そんな中、父親は自分の流された軽トラからうまいことガソリンを抜き取ってきた。15リットル程度だろうか。塩水が入っているので分離すると、うまいことエンジンがかかった。
母親の職場である病院からカテーテルを調達した。病院は変わり果てており、分厚い泥の中にバイオハザードの缶がひっくり返っていた。流された母親の車からも抜き取ろうとした。ガソリンを入れたばかりだったが、どうもほとんど入っていない。
ここで解ったことは、ハイオクはほんとうに不味いということだった。ものすごく口が痛い。人の飲み物とは思えない味だ。

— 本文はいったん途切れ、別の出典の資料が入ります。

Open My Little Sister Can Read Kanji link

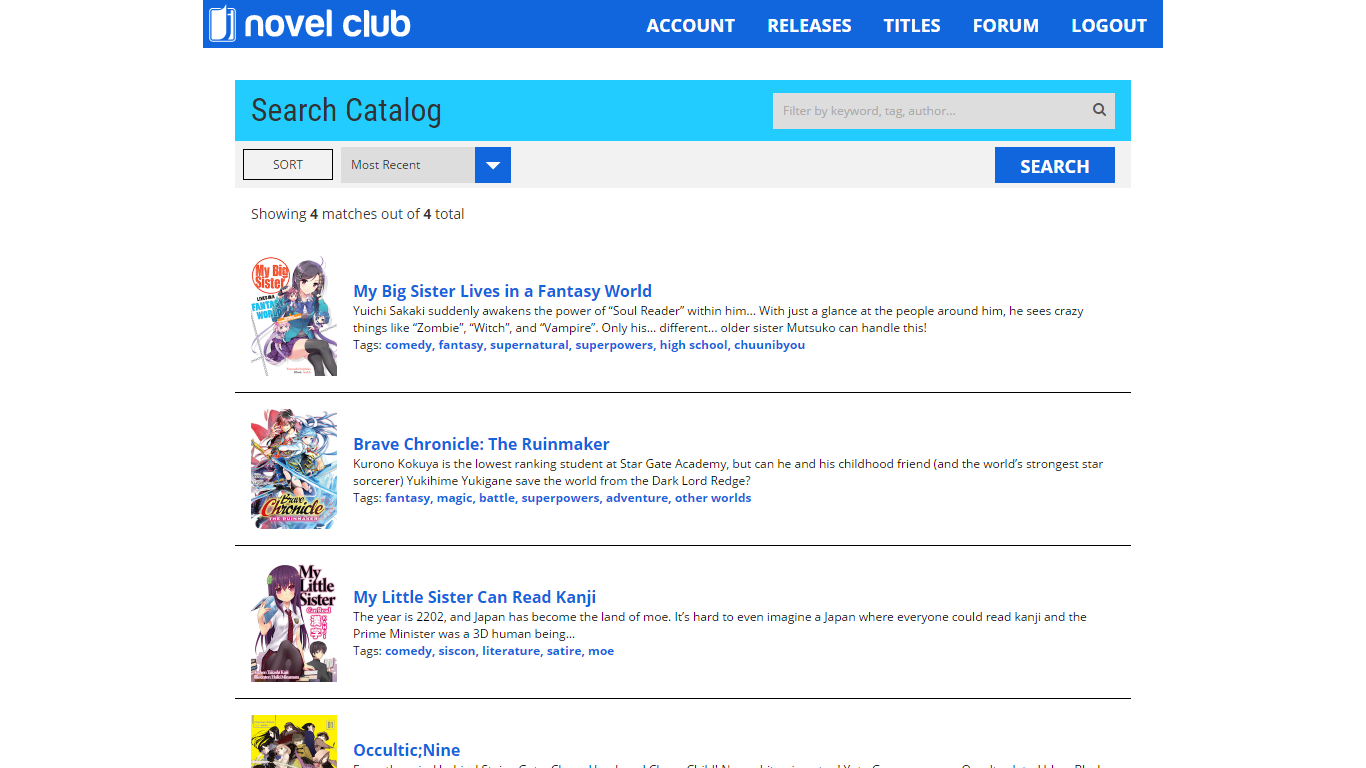tap(474, 597)
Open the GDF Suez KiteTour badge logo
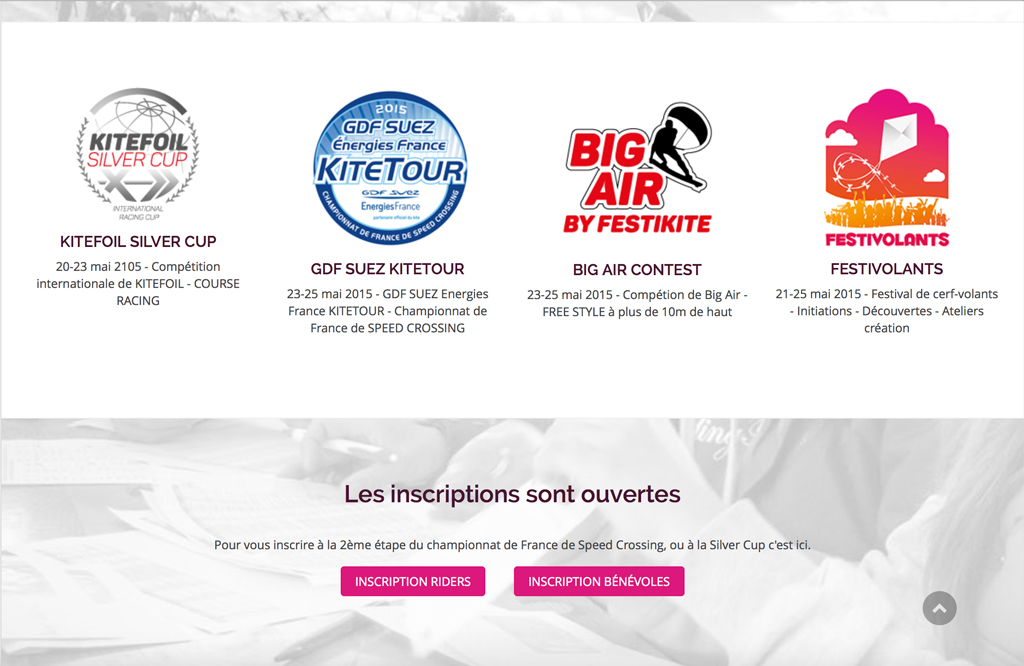Viewport: 1024px width, 666px height. [x=391, y=168]
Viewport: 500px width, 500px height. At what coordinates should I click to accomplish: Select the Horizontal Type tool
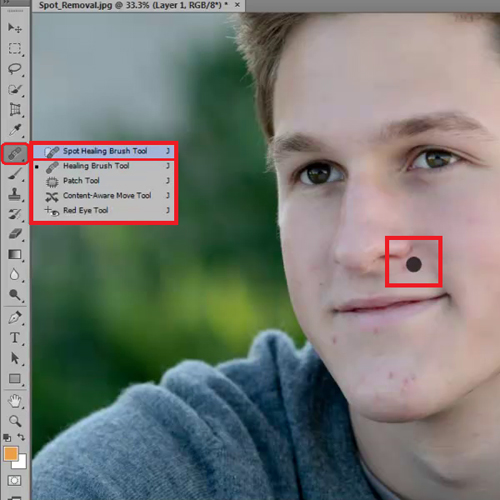pyautogui.click(x=15, y=338)
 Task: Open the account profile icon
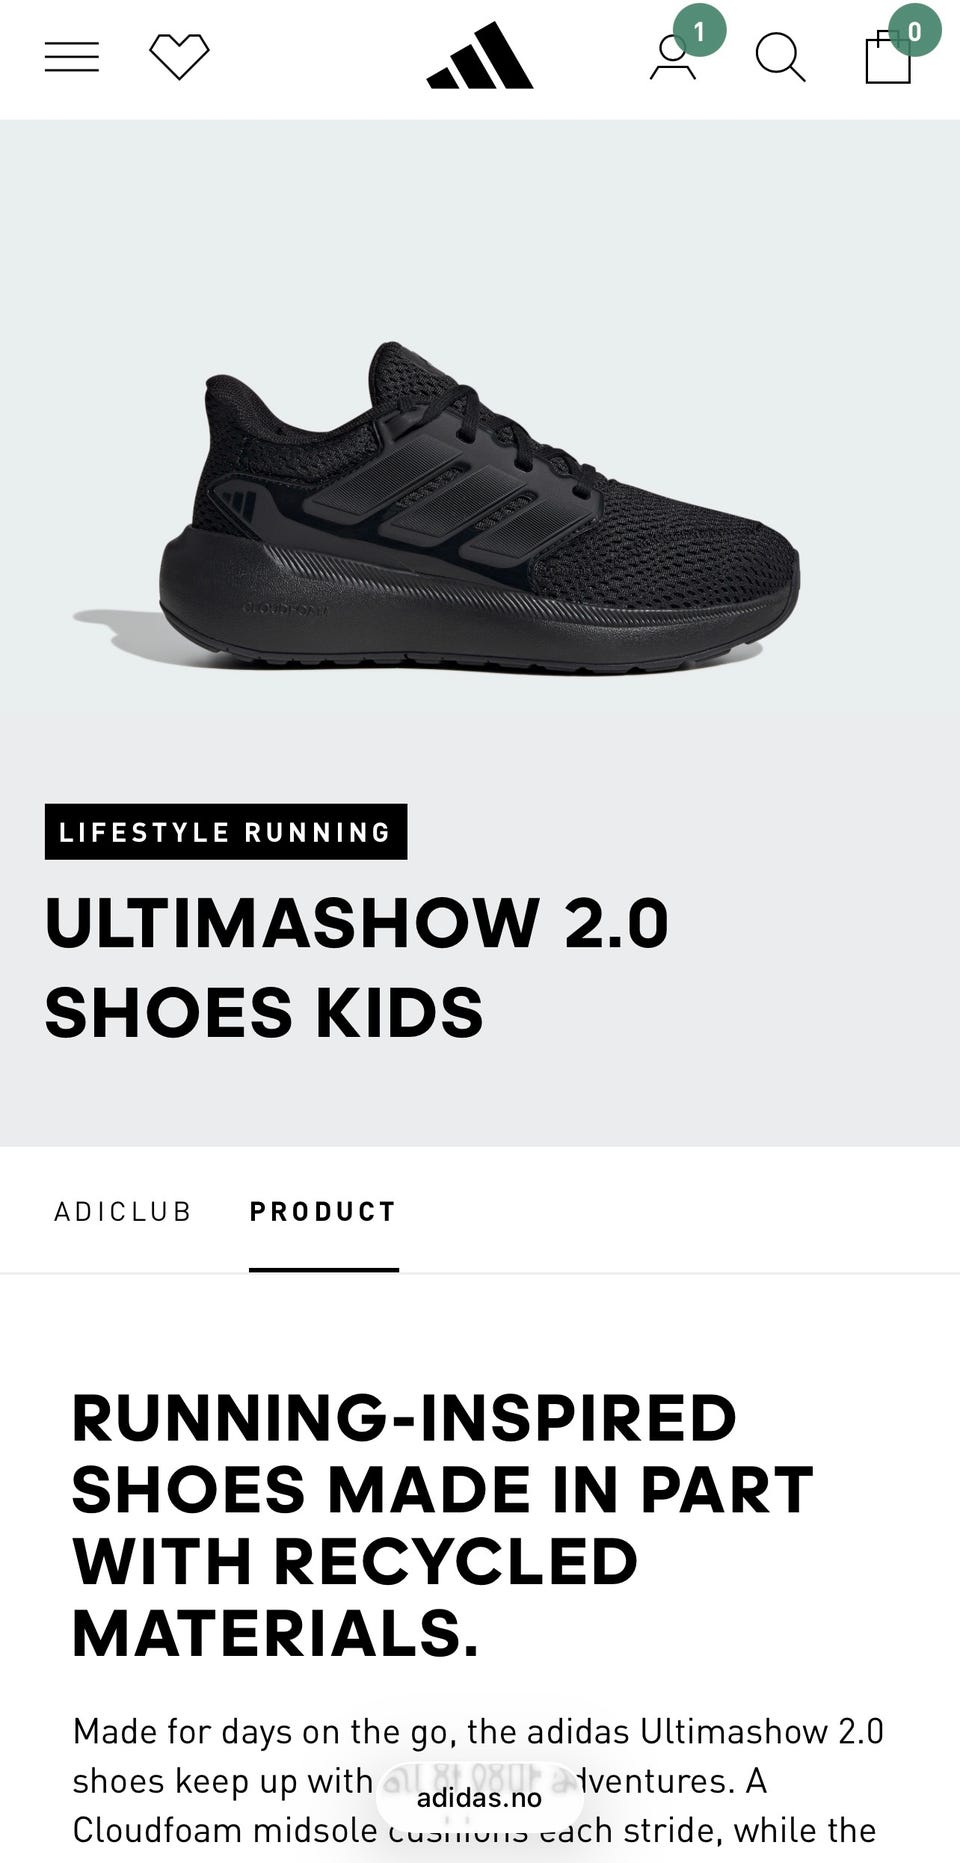673,58
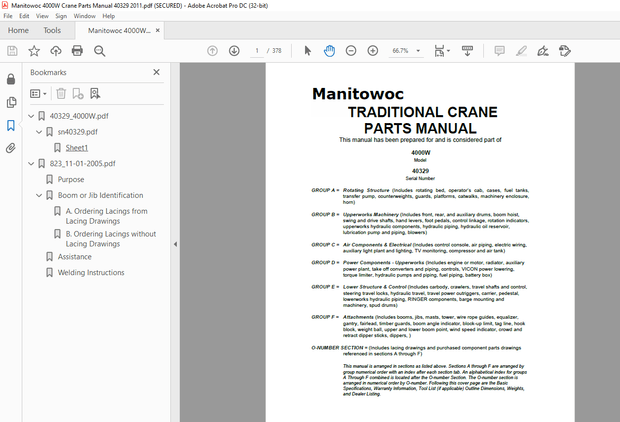The height and width of the screenshot is (422, 620).
Task: Collapse the sn40329.pdf bookmark node
Action: [x=39, y=132]
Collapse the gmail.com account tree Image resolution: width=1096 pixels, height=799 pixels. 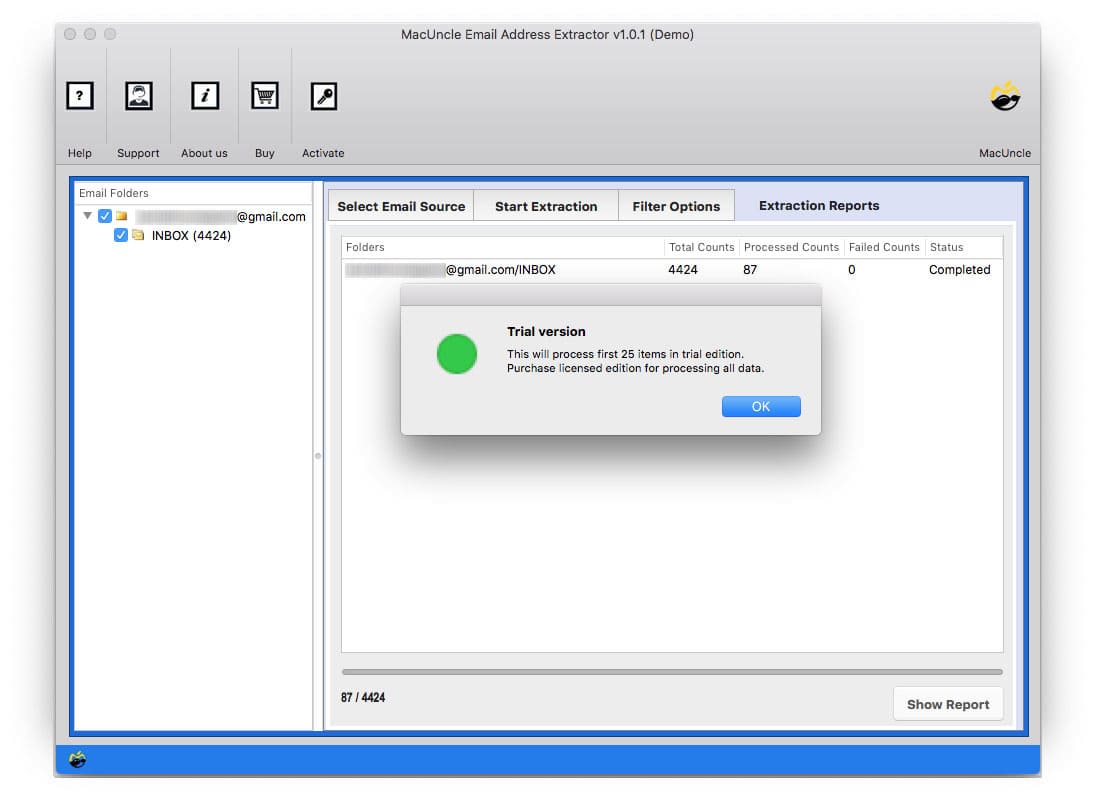point(88,216)
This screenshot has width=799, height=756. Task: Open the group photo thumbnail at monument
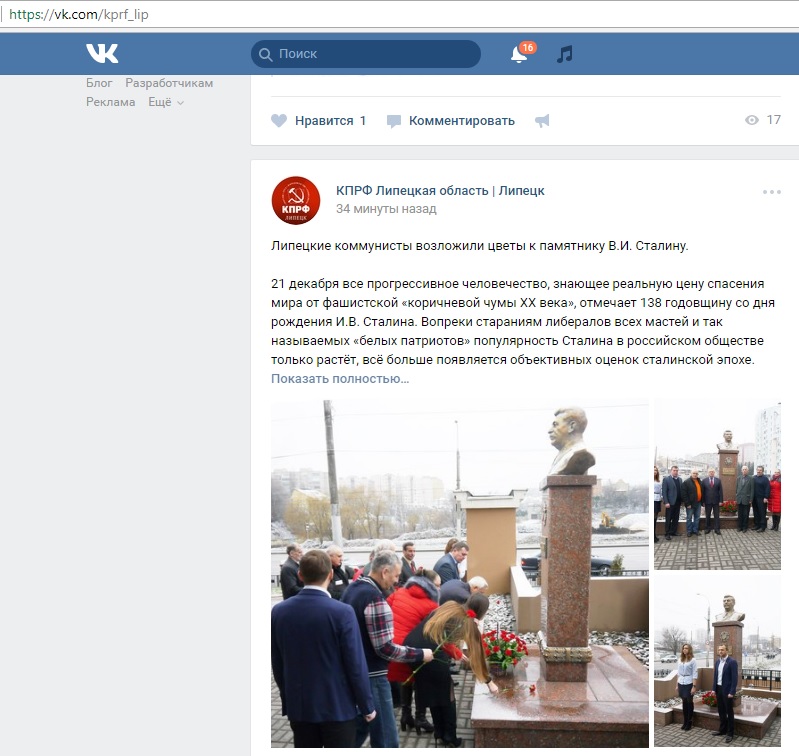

この頃、ガソリンスタンドなどの関係者で怪しい連中が跋扈していた。

「1リットル1000円で用意出来る、買うか?」

そう言い寄って来た者も居る。この話をすると、いつもこう言われるのだ 酷い、と。断っておくが、1000円は高くない。タクシーがせいぜいの移動手段だ。私は足下を見た商売だとは思わない。正しい価値だ。タクシーは同じ距離を走れば、2000円~3000円取られるだろう。

このガソリンの出所はどこなのだろうか?

それは私は知らないが、そういう話があった。それだけである。